*Questions*.
(a) Reproduisez à l'identique le passage de l'extrait sur l'étude du développement situé entre « (3) quel est » et « son environnement ? », ces deux bornes comprises.
(b) Rédigez la suite de l'extrait sur l'étude du développement à partir de sa dernière phrase.

*Extrait fourni*.

#####

Méthodes d’étude du développement
Martin Catala
Laboratoire d’histologie et embryologie
Faculté de Médecine Pitié-Salpêtrière
Université Pierre et Marie Curie, Paris


L’étude du développement a connu un essor considérable ces dernières années. Avec Scott Gilbert, on peut résumer les questions qui se posent aux biologistes du développement ainsi :
(1) quels sont les mécanismes de la différenciation ?
(2) comment est régulée la formation des organes ou morphogenèse ?
(3) quel est le contrôle de la croissance ?
(4) comment est assurée la reproduction d’une espèce ?
(5) quels sont les rapports entre évolution et développement ?
(6) comment la cellule embryonnaire intègre t-elle son environnement ?
Afin de répondre à ces questions de nombreuses stratégies expérimentales ont été développées faisant appel à des très nombreux organismes modèles. Ces organismes sont très divers allant des végétaux jusqu’aux mammifères. Chaque modèle animal a ses propres avantages mais aussi ses inconvénients expliquant qu’il n’existe pas de modèle unique.

#####

*Données brutes*.
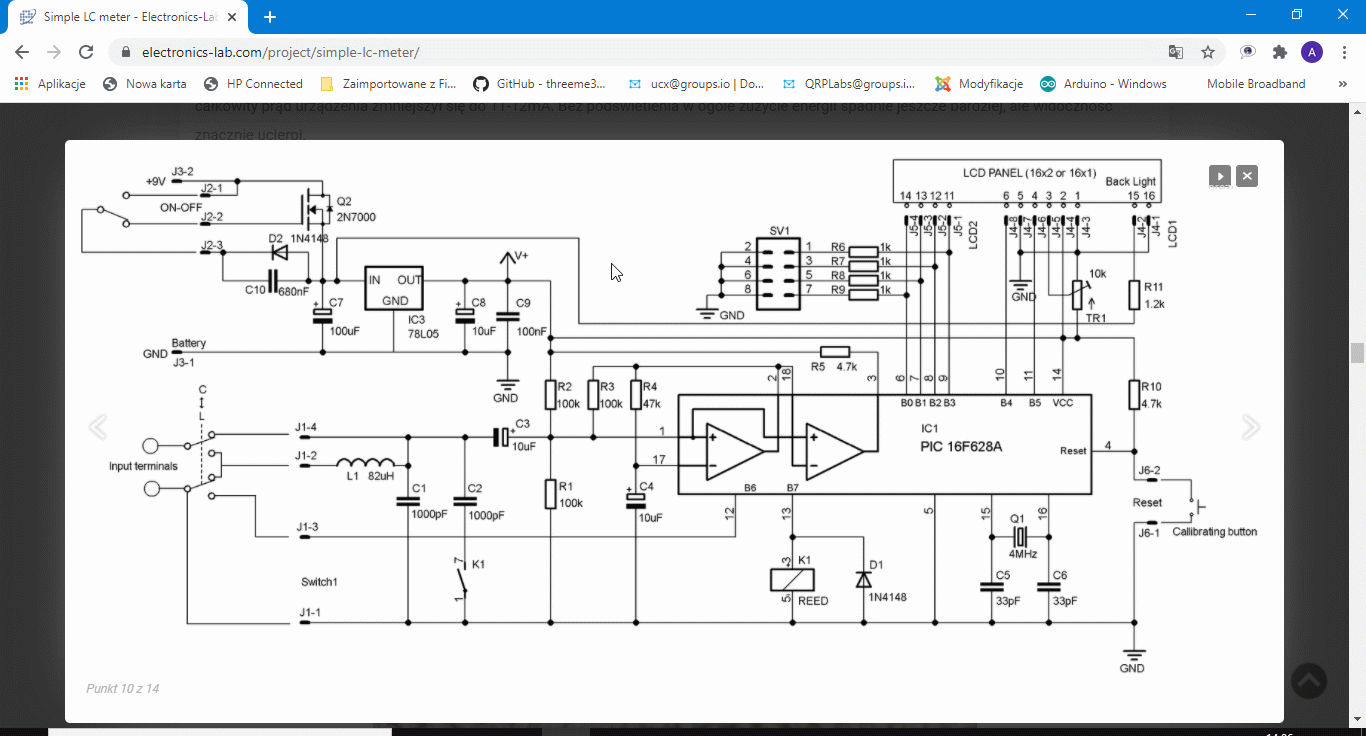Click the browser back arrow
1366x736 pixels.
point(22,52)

#####

*Réponses*.
(a)
(3) quel est le contrôle de la croissance ?
(4) comment est assurée la reproduction d’une espèce ?
(5) quels sont les rapports entre évolution et développement ?
(6) comment la cellule embryonnaire intègre t-elle son environnement ?

(b)
Le suivi d’une population embryonnaire nécessite le recours au marquage cellulaire. Autrefois, celui-ci faisant appel à des colorants vitaux ou à l’utilisation de particules de charbon. La première révolution dans ce domaine a été proposée par l’école allemande de Hans Spemann qui a mis au point le système des chimères interspécifiques entre deux espèces d’amphibiens. Cette technique a été étendue aux oiseaux grâce à la mise en évidence du marqueur caille par Nicole Le Douarin. Actuellement, le suivi du lignage cellulaire fait appel à de très nombreuses techniques : vidéomicroscopie pour les organismes dont l’embryon est translucide, marquage membranaire ou intra-cellulaire, pratique de chimères, voire même analyse clonale chez la souris grâce à l’utilisation de la recombinaison dans le système Cre-Lox.
Les potentialités de différenciation d’une cellule seront plus facilement étudiées grâce aux différentes méthodes de culture qui ont été améliorées et qui permettent actuellement des analyses très fines dans toutes les espèces.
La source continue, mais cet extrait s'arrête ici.